Músico, Gonzaguinha (1945-1991) bateu de frente com Gonzagão ao aderir à chamada “canção de protesto” na virada dos anos 1960 para os 1970. Num mesmo disco (Canaã, de 1968), o pai, getulista e adepto da ditadura, compôs e gravou Canto sem Protesto e abrigou as primeiras composições de Gonzaguinha, entre elas Pobreza por Pobreza (a mão é sempre a mesma que vive a me explorar, diz a letra).

Não só em relação ao filho, submissão e insubordinação se confrontaram em Gonzaga. Segundo Dominique Dreyfus, quando moço ele tinha Lampião como herói, mas perseguiu cangaceiros por obediência. “Eu era empregado do Exército, era soldado. Tinha disciplina. E eu sempre gostei de disciplina”, afirmou à autora.

O mito do cangaceiro ressurgiria em 1947, no Rio, onde o imigrante desenvolveu a maior parte de suas obras-primas de “nordestinidade” (e esse é ponto em comum com Caymmi). Asa Branca iniciava uma rota de sucesso, e Gonzaga abandonou os ternos e gravatas para adotar o chapéu à moda de Lampião como símbolo de identidade nordestina. A Rádio Nacional, dona de seu passe, proibiu a referência ao cangaço, mas engoliu o sapo diante do sucesso do figurino. Em breve ele completaria a estilização de cangaceiro com gibão de couro, cartucheira e sandálias. E seguiria apregoando a imagem de pretenso fora da lei em territórios de suposta legalidade.

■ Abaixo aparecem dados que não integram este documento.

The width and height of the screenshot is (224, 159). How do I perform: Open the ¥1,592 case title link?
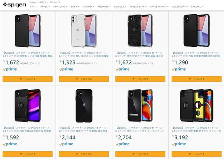point(27,129)
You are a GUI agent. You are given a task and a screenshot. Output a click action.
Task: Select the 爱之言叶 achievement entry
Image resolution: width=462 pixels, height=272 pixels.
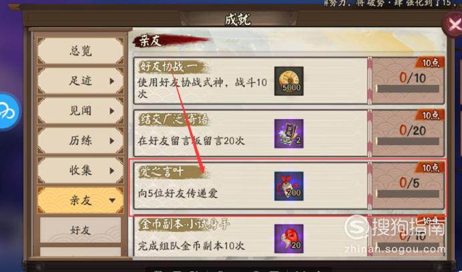(x=251, y=186)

A tensão entre a clausura da disciplina e o espírito livre rendeu outras grandes canções sobre passarinhos, Acauã (de Zé Dantas, 1952) e Assum Preto (1950). Nessa, Gonzaga e o futuro deputado cearense Humberto Teixeira despistavam o dilema do pássaro que tem os olhos furados para “cantá mior”: Assum preto véve sorto/ mas num pode avoá/ mil vez a sina de uma gaiola/ desde que o céu, ai, pudesse oiá.

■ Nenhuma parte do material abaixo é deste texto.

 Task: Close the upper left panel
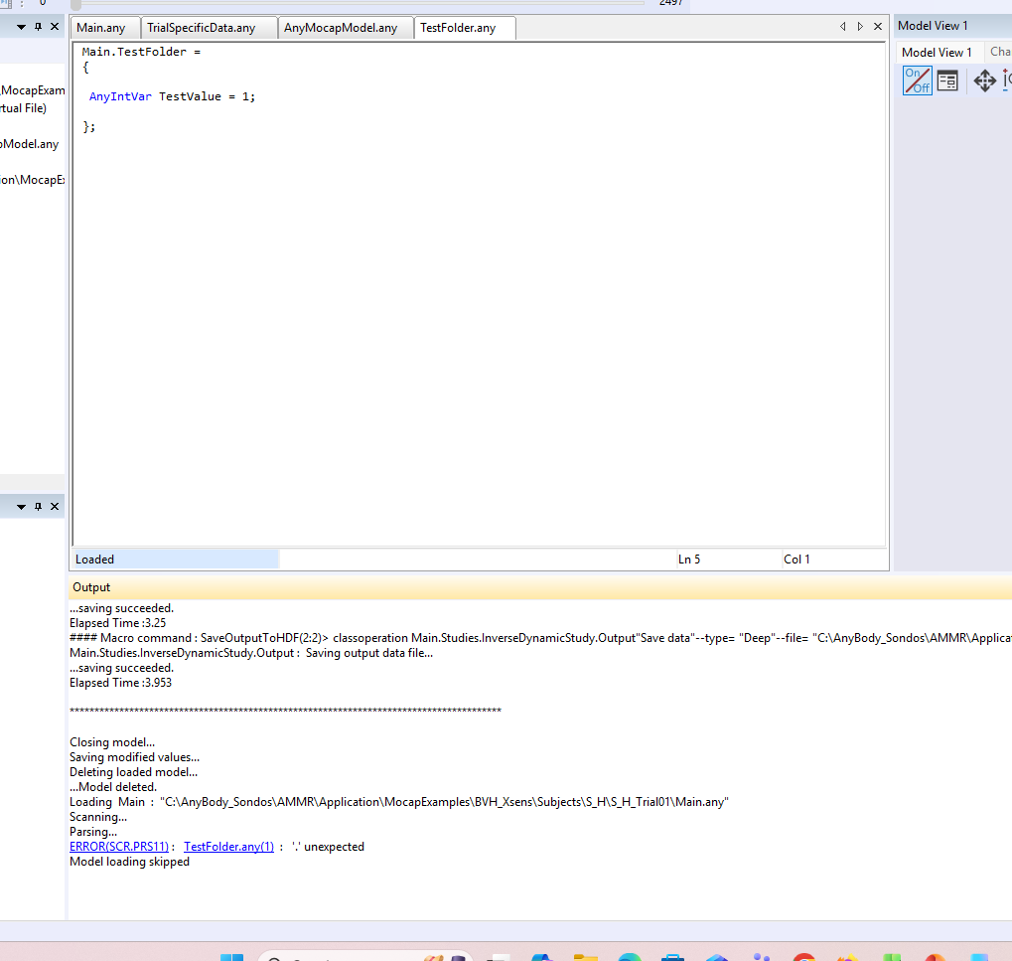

Gonzaga borrou limites entre lei e desordem musical de modo a não fazer feio no século de downloads e copylefts. Vários clássicos assinados por ele, inclusive Asa Branca, pertenciam ao folclore nordestino e ao repertório de seu pai sanfoneiro, Januário. Em depoimento à biógrafa francesa, o músico deu a entender que, em algumas das canções assinadas com Zé Dantas, era mais “sanfonizador” que coautor.

Com o apogeu da era do rádio, avolumava-se a cultura (ou melhor, a economia) dos direitos autorais, e o expropriador viveria dias de expropriado. Em 1949, os norte-americanos Harold Steves e Irving Taylor verteram ao inglês e a cantora Peggy Lee gravou Juazeiro, ou melhor, Wandering Willow, sem crédito a Gonzaga e Teixeira. Processados por plágio, argumentaram que, como os brasileiros, inspiraram-se no folclore. Mas a gravadora teve de recolher os discos das prateleiras.

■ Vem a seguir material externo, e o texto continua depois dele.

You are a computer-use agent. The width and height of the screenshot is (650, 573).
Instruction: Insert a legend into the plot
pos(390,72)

Criador e mantenedor do site www.luizluagonzaga.mus.br, o bancário pernambucano Paulo Vanderley afirma que as homenagens nordestinas em 2009, em sua maioria, “vêm de baixo para cima”. Num evento oficial de Exu, em 2 de agosto, esteve o governador paulista José Serra. “As informações que circulam por aqui é que ele queria atingir o Nordeste por meio de Luiz Gonzaga”, diz Vanderley.

Para contrapor a noção do músico como retratista da submissão sertaneja, o fã cita Vozes da Seca, de 1953: “Ali ele diz que o nordestino não quer esmola. É muito atual”. A letra dessa parceria com Zé Dantas flagra ambiguidades entre nortistas e sulistas: Seu doutor, os nordestinos têm muita gratidão/ pelo auxílio dos sulistas/ nesta seca do sertão/ mas, doutor, uma esmola/ a um homem que é são/ ou lhe mata de vergonha ou vicia o cidadão. Veja bem, quase a metade do Brasil tá sem comer, arremata.

Inúmeras ambiguidades forjaram a obra e o sucesso maciço de um artista ímpar, e talvez tamanha identificação viesse do dado prosaico de que Gonzaga era tão ambíguo (e estéril) quanto a região e o país em que nascera. Mas e se houvesse férteis sementes de progresso e libertação plantadas na aridez de Asa Branca e nos baiões obedientes com que Luiz Gonzaga ajudou o Brasil a conhecer seu Nordeste?